ASSIGNMENT: Extract all of the data and reproduce it precisely.

EXERCISE MATERIAL:
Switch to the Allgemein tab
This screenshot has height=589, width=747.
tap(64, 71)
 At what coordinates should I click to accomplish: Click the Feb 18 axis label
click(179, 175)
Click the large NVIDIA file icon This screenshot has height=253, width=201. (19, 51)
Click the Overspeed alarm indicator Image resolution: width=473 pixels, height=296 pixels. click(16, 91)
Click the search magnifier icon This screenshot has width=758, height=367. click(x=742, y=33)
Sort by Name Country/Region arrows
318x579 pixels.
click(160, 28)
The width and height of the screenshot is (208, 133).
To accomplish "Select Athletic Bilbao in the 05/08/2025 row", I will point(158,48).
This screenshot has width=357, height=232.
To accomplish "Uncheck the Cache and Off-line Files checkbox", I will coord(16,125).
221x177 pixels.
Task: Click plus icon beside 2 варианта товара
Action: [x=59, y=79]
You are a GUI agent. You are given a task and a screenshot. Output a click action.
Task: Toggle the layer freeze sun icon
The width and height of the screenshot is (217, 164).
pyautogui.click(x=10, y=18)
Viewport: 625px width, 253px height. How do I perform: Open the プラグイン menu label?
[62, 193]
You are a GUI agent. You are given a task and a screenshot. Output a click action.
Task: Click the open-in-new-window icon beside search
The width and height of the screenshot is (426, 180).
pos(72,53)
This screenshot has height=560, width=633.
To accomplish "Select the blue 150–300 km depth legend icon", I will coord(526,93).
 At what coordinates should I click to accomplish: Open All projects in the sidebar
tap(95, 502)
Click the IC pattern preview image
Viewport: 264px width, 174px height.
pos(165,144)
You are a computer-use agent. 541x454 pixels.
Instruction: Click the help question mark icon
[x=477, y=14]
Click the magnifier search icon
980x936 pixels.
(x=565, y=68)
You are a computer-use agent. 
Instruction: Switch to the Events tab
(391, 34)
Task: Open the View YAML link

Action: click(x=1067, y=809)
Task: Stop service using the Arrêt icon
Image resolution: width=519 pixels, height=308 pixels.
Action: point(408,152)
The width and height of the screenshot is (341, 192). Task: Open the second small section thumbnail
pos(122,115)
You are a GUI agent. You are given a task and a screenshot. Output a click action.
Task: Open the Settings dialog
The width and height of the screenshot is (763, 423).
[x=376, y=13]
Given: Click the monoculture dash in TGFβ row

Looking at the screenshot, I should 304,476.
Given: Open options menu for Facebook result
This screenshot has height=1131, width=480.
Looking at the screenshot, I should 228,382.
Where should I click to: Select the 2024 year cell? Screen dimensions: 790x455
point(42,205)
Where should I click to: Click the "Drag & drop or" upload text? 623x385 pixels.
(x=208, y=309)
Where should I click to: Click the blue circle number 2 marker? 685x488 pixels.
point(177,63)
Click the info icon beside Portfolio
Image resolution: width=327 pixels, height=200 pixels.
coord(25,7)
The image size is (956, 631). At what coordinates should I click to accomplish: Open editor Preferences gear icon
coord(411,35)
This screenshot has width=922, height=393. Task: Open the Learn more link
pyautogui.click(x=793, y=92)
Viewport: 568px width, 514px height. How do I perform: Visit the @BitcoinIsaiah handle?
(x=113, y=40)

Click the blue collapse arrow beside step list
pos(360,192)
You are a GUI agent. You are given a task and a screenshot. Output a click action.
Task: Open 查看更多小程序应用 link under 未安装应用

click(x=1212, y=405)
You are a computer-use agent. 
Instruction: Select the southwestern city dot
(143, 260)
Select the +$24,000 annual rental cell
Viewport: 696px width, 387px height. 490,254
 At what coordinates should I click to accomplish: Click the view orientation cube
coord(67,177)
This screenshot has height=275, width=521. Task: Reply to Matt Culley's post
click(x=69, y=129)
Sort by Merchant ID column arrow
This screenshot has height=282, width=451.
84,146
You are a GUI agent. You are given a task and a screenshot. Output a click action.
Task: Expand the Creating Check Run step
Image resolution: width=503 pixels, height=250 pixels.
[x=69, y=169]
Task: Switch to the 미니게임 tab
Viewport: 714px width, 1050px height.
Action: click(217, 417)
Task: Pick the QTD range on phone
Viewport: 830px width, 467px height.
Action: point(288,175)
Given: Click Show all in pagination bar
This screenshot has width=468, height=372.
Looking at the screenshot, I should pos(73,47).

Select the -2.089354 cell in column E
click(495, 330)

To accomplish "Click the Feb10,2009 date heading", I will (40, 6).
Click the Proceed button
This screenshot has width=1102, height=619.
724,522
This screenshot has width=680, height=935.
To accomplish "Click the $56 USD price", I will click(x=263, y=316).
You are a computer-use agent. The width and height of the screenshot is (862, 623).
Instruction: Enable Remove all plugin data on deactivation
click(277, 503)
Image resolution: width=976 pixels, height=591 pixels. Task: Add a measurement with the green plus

TASK ANSWER:
Switch to the Allgemein tab
This screenshot has height=589, width=747.
tap(64, 71)
 At what coordinates should I click to accomplish: Click the Feb 18 axis label
click(179, 175)
Click the large NVIDIA file icon This screenshot has height=253, width=201. (19, 51)
Click the Overspeed alarm indicator Image resolution: width=473 pixels, height=296 pixels. click(16, 91)
Click the search magnifier icon This screenshot has width=758, height=367. click(x=742, y=33)
Sort by Name Country/Region arrows
318x579 pixels.
click(160, 28)
The width and height of the screenshot is (208, 133).
To accomplish "Select Athletic Bilbao in the 05/08/2025 row", I will point(158,48).
This screenshot has width=357, height=232.
To accomplish "Uncheck the Cache and Off-line Files checkbox", I will coord(16,125).
221x177 pixels.
Task: Click plus icon beside 2 варианта товара
Action: [x=59, y=79]
You are a GUI agent. You are given a task and a screenshot. Output a click action.
Task: Toggle the layer freeze sun icon
The width and height of the screenshot is (217, 164).
pyautogui.click(x=10, y=18)
Viewport: 625px width, 253px height. How do I perform: Open the プラグイン menu label?
[62, 193]
You are a GUI agent. You are given a task and a screenshot. Output a click action.
Task: Click the open-in-new-window icon beside search
The width and height of the screenshot is (426, 180).
pos(72,53)
This screenshot has height=560, width=633.
To accomplish "Select the blue 150–300 km depth legend icon", I will coord(526,93).
 At what coordinates should I click to accomplish: Open All projects in the sidebar
tap(95, 502)
Click the IC pattern preview image
Viewport: 264px width, 174px height.
pos(165,144)
You are a computer-use agent. 541x454 pixels.
Instruction: Click the help question mark icon
[x=477, y=14]
Click the magnifier search icon
980x936 pixels.
(x=565, y=68)
You are a computer-use agent. 
Instruction: Switch to the Events tab
(391, 34)
Task: Open the View YAML link

Action: click(x=1067, y=809)
Task: Stop service using the Arrêt icon
Image resolution: width=519 pixels, height=308 pixels.
Action: point(408,152)
The width and height of the screenshot is (341, 192). Task: Open the second small section thumbnail
pos(122,115)
You are a GUI agent. You are given a task and a screenshot. Output a click action.
Task: Open the Settings dialog
The width and height of the screenshot is (763, 423).
[x=376, y=13]
Given: Click the monoculture dash in TGFβ row

Looking at the screenshot, I should 304,476.
Given: Open options menu for Facebook result
This screenshot has height=1131, width=480.
Looking at the screenshot, I should 228,382.
Where should I click to: Select the 2024 year cell? Screen dimensions: 790x455
point(42,205)
Where should I click to: Click the "Drag & drop or" upload text? 623x385 pixels.
(x=208, y=309)
Where should I click to: Click the blue circle number 2 marker? 685x488 pixels.
point(177,63)
Click the info icon beside Portfolio
Image resolution: width=327 pixels, height=200 pixels.
coord(25,7)
The image size is (956, 631). At what coordinates should I click to accomplish: Open editor Preferences gear icon
coord(411,35)
This screenshot has width=922, height=393. Task: Open the Learn more link
pyautogui.click(x=793, y=92)
Viewport: 568px width, 514px height. How do I perform: Visit the @BitcoinIsaiah handle?
(x=113, y=40)

Click the blue collapse arrow beside step list
pos(360,192)
You are a GUI agent. You are given a task and a screenshot. Output a click action.
Task: Open 查看更多小程序应用 link under 未安装应用

click(x=1212, y=405)
You are a computer-use agent. 
Instruction: Select the southwestern city dot
(143, 260)
Select the +$24,000 annual rental cell
Viewport: 696px width, 387px height. 490,254
 At what coordinates should I click to accomplish: Click the view orientation cube
coord(67,177)
This screenshot has height=275, width=521. Task: Reply to Matt Culley's post
click(x=69, y=129)
Sort by Merchant ID column arrow
This screenshot has height=282, width=451.
84,146
You are a GUI agent. You are given a task and a screenshot. Output a click action.
Task: Expand the Creating Check Run step
Image resolution: width=503 pixels, height=250 pixels.
[x=69, y=169]
Task: Switch to the 미니게임 tab
Viewport: 714px width, 1050px height.
Action: click(217, 417)
Task: Pick the QTD range on phone
Viewport: 830px width, 467px height.
Action: point(288,175)
Given: Click Show all in pagination bar
This screenshot has width=468, height=372.
Looking at the screenshot, I should pos(73,47).

Select the -2.089354 cell in column E
click(495, 330)

To accomplish "Click the Feb10,2009 date heading", I will (40, 6).
Click the Proceed button
This screenshot has width=1102, height=619.
724,522
This screenshot has width=680, height=935.
To accomplish "Click the $56 USD price", I will click(x=263, y=316).
You are a computer-use agent. The width and height of the screenshot is (862, 623).
Instruction: Enable Remove all plugin data on deactivation
click(277, 503)
Image resolution: width=976 pixels, height=591 pixels. Task: Add a measurement with the green plus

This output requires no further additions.